Seven veterans of District Six of the Patriot Guard Riders also attended the service and burial.
“We’re out here in support of the veterans and their families,” said Dennis Hillberry. “It is our honor to do this, to show them respect for what they’ve done.”
Beach and the other guests gathered in an open, wind-swept pavilion for full military honors at the Ohio Western Reserve National Cemetery.
This included an honor guard’s rifle salute, a trumpeter playing taps, and presentation of the folded American flag that covered his father’s casket.
Beach clutched the flag to his chest, taking deep breaths, blinking away tears.
Then, as the service ended, he stood, walked to the casket, leaned against it and sobbed.

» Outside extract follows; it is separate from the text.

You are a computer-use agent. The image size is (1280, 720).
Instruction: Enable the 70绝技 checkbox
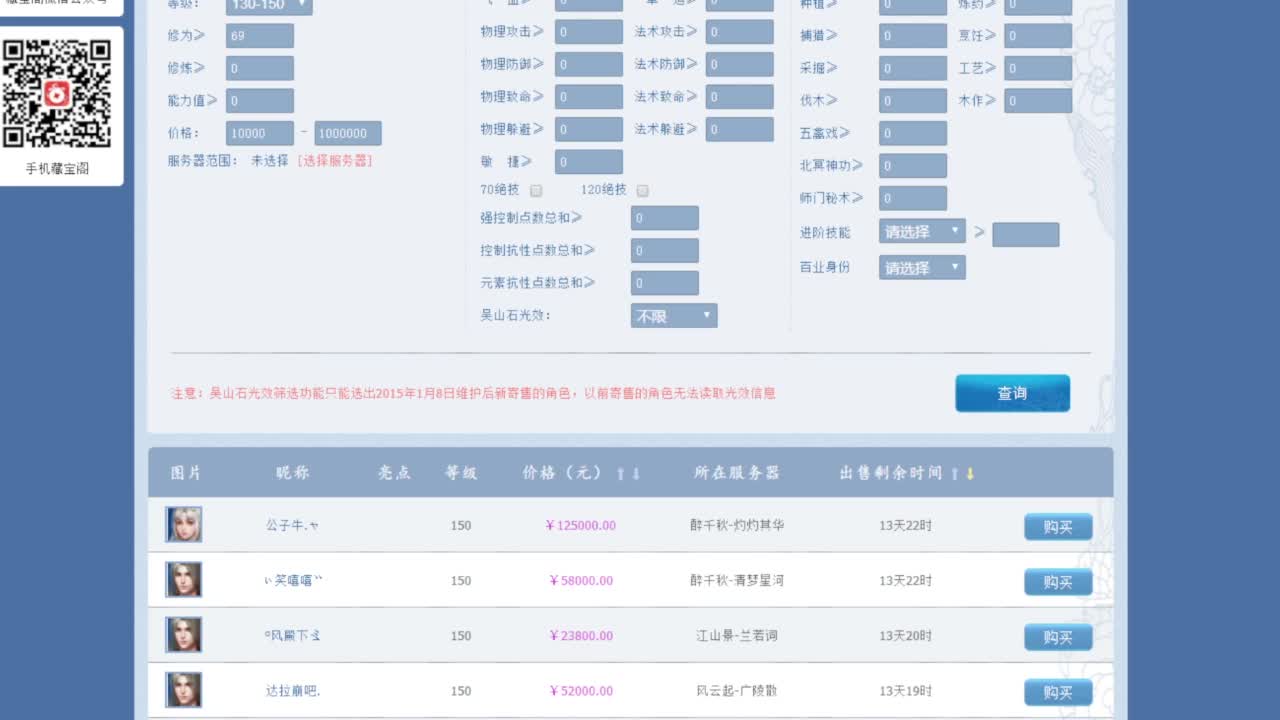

It was, as he later remarked, a day well worth waiting for.
“It’s sort of a sense of relief, peace,” he said. “Finally, he’s going to rest in peace the way he should have been treated – with honor and respect.”
As wisps of his white hair billowed in the swirling snow, he added, “I don’t want to leave him, obviously, but I have to let him go.
“But this time, it’s not like the last time. This time it’s on my terms,” he added. “I know where he’ll be, and I can visit him, and so that kind of helps.”